_Exercise brief_
Please reproduce, word for word, everything from "With a state" down to "open to the public." in the article below about Somerville police station.

BEGIN Selected text

HASTINGS Liberal MP Neale Burgess has not given up on his efforts to have Somerville police station open its doors to the public.
With a state election in November, Mr Burgess last week returned to the police station accompanied by shadow police spokesman Edward O’Donohue and eight “concerned local residents” to emphasise how hard it is to speak with police.
Mr Burgess says the $16.3 million station – “funded and built” by the previous Liberal Nationals coalition government – was originally to be open to the public.
“Victoria Police and its then chief commissioner, Ken Lay, confirmed in writing, shortly before the 2014 state election, that Somerville would open as a fully functional police station, complete with a public service counter, cells and full local policing contingent,” Mr Burgess said.
However, he said, the incoming Labor government changed all that making it “very likely that [the Premier] Daniel Andrews is the first ever premier to play politics with the safety of a community by refusing to open a brand new fully fitted out police station”.
Mr Burgess said police had been sent to “marginal Labor electorates” instead of Somerville.
Mr O’Donohue said that if elected to government in November the coalition “will ensure appropriate numbers of uniformed general duties police are available to Victoria Police to open the Somerville station for local policing and to the public”.
As for Neale Burgess, the long-campaigning MP for Hastings, he “won’t rest until it’s opened and protecting this local community”.

END Selected text
BEGIN Extracted entries

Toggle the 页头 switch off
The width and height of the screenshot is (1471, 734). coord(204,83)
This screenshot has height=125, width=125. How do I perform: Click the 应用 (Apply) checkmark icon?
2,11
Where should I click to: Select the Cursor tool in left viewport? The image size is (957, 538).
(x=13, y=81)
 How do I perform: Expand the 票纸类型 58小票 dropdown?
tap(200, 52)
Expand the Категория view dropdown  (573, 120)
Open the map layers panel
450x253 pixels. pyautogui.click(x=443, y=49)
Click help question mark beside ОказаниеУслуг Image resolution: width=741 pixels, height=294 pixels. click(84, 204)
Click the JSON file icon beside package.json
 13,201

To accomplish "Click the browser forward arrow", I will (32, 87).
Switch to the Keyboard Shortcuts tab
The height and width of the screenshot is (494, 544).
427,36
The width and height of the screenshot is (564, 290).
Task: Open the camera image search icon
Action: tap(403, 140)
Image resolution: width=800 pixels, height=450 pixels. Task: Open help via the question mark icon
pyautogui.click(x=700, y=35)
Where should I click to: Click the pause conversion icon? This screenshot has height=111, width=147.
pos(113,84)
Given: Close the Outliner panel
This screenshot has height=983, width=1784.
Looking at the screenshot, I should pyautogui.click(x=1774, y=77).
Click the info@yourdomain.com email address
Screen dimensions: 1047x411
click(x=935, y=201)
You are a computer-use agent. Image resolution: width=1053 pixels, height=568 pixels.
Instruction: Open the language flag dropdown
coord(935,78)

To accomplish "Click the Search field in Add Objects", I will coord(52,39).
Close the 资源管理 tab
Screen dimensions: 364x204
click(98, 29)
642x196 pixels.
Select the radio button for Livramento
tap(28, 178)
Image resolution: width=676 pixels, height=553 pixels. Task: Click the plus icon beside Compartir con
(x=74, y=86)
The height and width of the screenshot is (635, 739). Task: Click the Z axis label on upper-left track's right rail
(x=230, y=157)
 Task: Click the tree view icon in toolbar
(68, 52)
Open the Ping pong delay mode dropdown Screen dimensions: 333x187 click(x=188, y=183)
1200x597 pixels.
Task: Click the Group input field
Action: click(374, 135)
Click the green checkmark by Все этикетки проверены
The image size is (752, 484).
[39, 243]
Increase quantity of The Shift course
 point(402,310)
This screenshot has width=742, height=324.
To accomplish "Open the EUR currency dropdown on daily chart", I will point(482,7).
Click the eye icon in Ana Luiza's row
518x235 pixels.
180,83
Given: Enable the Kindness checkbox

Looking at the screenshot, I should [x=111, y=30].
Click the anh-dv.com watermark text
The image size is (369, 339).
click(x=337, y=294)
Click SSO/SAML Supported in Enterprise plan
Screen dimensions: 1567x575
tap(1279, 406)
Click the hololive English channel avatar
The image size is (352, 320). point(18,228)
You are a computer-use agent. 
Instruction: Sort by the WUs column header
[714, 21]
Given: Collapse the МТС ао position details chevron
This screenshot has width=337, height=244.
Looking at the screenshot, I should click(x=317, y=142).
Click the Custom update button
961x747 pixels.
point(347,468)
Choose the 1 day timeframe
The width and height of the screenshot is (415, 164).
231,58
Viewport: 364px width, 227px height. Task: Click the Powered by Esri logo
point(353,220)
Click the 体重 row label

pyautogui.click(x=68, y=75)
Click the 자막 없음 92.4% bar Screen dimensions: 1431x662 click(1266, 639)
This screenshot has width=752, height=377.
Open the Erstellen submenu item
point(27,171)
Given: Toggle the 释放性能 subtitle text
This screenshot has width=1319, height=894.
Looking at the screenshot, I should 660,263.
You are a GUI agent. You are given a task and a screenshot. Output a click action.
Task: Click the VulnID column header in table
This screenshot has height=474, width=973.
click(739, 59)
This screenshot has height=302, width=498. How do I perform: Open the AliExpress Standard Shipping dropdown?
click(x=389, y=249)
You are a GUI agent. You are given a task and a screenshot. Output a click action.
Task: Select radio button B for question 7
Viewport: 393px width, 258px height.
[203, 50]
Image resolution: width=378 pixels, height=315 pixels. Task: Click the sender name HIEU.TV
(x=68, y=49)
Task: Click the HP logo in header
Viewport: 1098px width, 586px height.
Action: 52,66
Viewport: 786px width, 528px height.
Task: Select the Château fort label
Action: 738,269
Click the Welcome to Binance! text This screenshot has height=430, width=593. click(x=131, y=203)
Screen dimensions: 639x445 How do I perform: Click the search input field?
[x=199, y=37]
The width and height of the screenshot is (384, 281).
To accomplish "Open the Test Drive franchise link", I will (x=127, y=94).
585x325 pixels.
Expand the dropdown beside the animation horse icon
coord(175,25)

END Extracted entries

_Written answer_
With a state election in November, Mr Burgess last week returned to the police station accompanied by shadow police spokesman Edward O’Donohue and eight “concerned local residents” to emphasise how hard it is to speak with police.
Mr Burgess says the $16.3 million station – “funded and built” by the previous Liberal Nationals coalition government – was originally to be open to the public.